It “felt like this long constitutional crisis where our
elected officials were not actually listening to the Ohio Supreme Court and
doing the right thing by the voters … and it filled me with incredible rage,”
she said.
Turcer reflected on 2012, when Issue 2, an initiated
constitutional amendment that would have created a citizen-led redistricting
commission, failed resoundingly.
“There have been a lot of times I've gotten my butt kicked,
and it was solidly kicked in 2012,” she said.
Turcer said 2013 was a year to “regroup” and she thinks 2023
will be the same in this respect.
While some in Ohio have suggested putting forward another
constitutional amendment initiative to create an independent redistricting
commission, including former Ohio Supreme Court Chief Justice Maureen O’Connor,
other panelists were skeptical this would have the desired effect.
Lawmakers were able to ignore the Ohio Supreme Court while
O’Connor was on it, Herb Asher, professor emeritus of political science at Ohio
State University, noted. So what does that say about the prospect of court
rulings without her, he asked.
“We finally did pass [constitutional amendments] and then
the redistricting commission, dominated by the GOP, basically ignored the Ohio
Supreme Court, so when I hear people now say, ‘let's go back to the ballot again
and pass a stronger constitutional amendment,” I'm saying well, wait a second.
What guarantees are there that the current Supreme Court without Maureen
O'Connor will do any better? I don't think there're any guarantees whatsoever,
and the likelihood is just the opposite, which is depressing,” Asher said.
Turcer acknowledged the enormous task of passing
constitutional amendments but said “what we can't do is give up on
participating in meaningful elections. What we can't do is actually give up on
redistricting.”
Turcer commented on 134-HJR6 (Stewart), the Republican
effort to raise the bar for passage of constitutional amendments to at least 60
percent of the vote. That measure was submitted for reintroduction Wednesday.

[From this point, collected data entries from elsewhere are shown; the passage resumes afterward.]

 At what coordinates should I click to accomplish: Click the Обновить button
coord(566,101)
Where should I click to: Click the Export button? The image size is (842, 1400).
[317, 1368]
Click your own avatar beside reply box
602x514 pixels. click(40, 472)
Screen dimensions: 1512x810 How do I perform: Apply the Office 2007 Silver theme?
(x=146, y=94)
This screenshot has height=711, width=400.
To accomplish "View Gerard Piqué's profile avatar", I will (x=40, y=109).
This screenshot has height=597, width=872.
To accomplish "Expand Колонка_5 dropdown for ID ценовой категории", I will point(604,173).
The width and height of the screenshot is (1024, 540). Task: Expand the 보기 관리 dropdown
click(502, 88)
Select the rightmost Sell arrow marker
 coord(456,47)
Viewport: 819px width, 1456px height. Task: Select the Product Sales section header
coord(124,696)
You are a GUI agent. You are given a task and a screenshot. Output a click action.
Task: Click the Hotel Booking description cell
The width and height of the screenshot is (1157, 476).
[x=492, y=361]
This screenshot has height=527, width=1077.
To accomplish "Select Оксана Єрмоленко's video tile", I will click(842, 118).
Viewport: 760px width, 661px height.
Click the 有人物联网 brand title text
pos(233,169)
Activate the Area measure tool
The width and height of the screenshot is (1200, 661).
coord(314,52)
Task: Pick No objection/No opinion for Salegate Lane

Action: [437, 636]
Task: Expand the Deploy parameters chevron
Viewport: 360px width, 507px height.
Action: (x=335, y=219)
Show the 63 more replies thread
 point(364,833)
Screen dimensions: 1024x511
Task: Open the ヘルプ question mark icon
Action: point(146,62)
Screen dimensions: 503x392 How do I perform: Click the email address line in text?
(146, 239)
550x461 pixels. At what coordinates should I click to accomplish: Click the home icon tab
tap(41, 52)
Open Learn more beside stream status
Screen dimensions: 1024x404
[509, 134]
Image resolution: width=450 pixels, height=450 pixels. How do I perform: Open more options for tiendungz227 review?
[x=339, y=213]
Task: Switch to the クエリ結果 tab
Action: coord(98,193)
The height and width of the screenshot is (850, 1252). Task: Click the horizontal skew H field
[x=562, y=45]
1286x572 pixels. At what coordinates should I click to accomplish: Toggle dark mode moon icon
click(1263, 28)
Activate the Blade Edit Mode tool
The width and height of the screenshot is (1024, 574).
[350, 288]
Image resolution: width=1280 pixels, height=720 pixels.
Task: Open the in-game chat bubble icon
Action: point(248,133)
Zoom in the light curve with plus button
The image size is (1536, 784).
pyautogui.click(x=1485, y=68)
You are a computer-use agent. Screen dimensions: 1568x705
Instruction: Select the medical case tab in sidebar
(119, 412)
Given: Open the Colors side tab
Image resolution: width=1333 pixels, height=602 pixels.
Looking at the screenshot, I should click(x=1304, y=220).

(See separate story, this issue.)
To “think that if you could get 59 percent of the vote and
you would lose. It just would create a real obstacle for us … and when you
think about it, do we really want to end majority voting? Is that what we want?
It makes no sense to me,” she said.
Turcer also discussed the lack of transparency in political
ads, saying innocuous nonprofit names funding political candidates conceal which
corporations are influencing which candidates and make it hard for citizens to
“follow the money.”
She noted, for example, “Generation Now,” the “dark money” nonprofit
group that pleaded guilty in the 133-HB6 federal corruption scandal involving
former Ohio House Speaker Larry Householder, whose federal trial is set to
begin later this month.
Turcer connected the issues with redistricting to public
corruption and transparency issues in the state, saying lawmakers are “drunk on
power.”
Kyle Kondik, managing editor of Sabato’s Crystal Ball,
a nonpartisan political analysis newsletter run by the University of Virginia
Center for Politics, also commented on the 133-HB6 case. After following
several public corruption cases around the country, Kondik said it seems to
have become “harder and harder” to convict public officials.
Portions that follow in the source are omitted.